To grasp Siedentop’s idea, we must first look at the historical context in which Christianity emerges, specifically the role of religion in Ancient Rome.
In what is considered by many a source of inspiration for the Renaissance years later, citizens inhabited what was called Paterfamilias. The father, head of the family, held absolute authority over its members and property. He served both as the ruler and priest of the household cult, a political and religious figure, a symbol for the lack of freedom of everyone else in the family. There was absolutely no sense of individuality since social roles were attributed at birth.
When the cultural world started to shift and city-states arose, multiple families came together, and the need for a new cult, harmonizing different families within the same space, came into being.
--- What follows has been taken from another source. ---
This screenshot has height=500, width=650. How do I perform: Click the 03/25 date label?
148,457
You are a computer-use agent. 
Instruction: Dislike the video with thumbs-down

Different pagan gods or Roman heroes were some of the choices. A lot of the time, you would have a cult for the founder of the city.
This relevant context contradicts the idea that “secularism” was found in the ancient world. Sure, we didn’t have anything remotely close to an institutionalized religion like the Catholic Church, but tribes, families, and cities, Siedentop argues, were functionally similar to churches.
Liberalism emerged from humanism and the rise of secular reasoning, both intellectual consequences of the Renaissance. The Renaissance drew inspiration from Ancient Rome. That’s the usual idea in people’s minds.
But how ironic is it that the “renaissance man” looked back to a time and place where inequality and rigid social rules were the norm? Virtues were associated with aristocrats, and everyone had their fixed role in society. Siedentop argues that if we want to draw inspiration from Ancient Rome and Greece to somehow shape our worldview, it’s maybe better to do so in cultural dimensions, not political ones.
This is the first part of his critique of the general notion of where Liberalism comes from. These ancient intellectual paths encouraged something much different than what we usually associate with it.
When Christianity came along, it changed everything. It was the first time that we had a “philosophy” with universal application, applied at the individual level. This particular combination was a fundamental piece for our modern world.
So God created mankind in his own image,
in the image of God he created them;
Every (universal) person (individual) is made in accordance with God’s image. Everyone is a unique individual and yet is made Imago Dei. This brought some new moral obligations; after all, if every person is seen as a “Child of God”, social rules and strict hierarchies must be questioned.
Let’s take a moment to appreciate this idea fully:
The far-right religious parties often treat Christianity as a tool for enforcing hierarchy. The far-left parties proudly distance themselves from any form of organized religion. The idea that Liberalism, this “monster” that right-wingers want to slay, grows from Christianity, the institution the left loves to reject, is problematic to both sides. That’s why it’s worth taking seriously.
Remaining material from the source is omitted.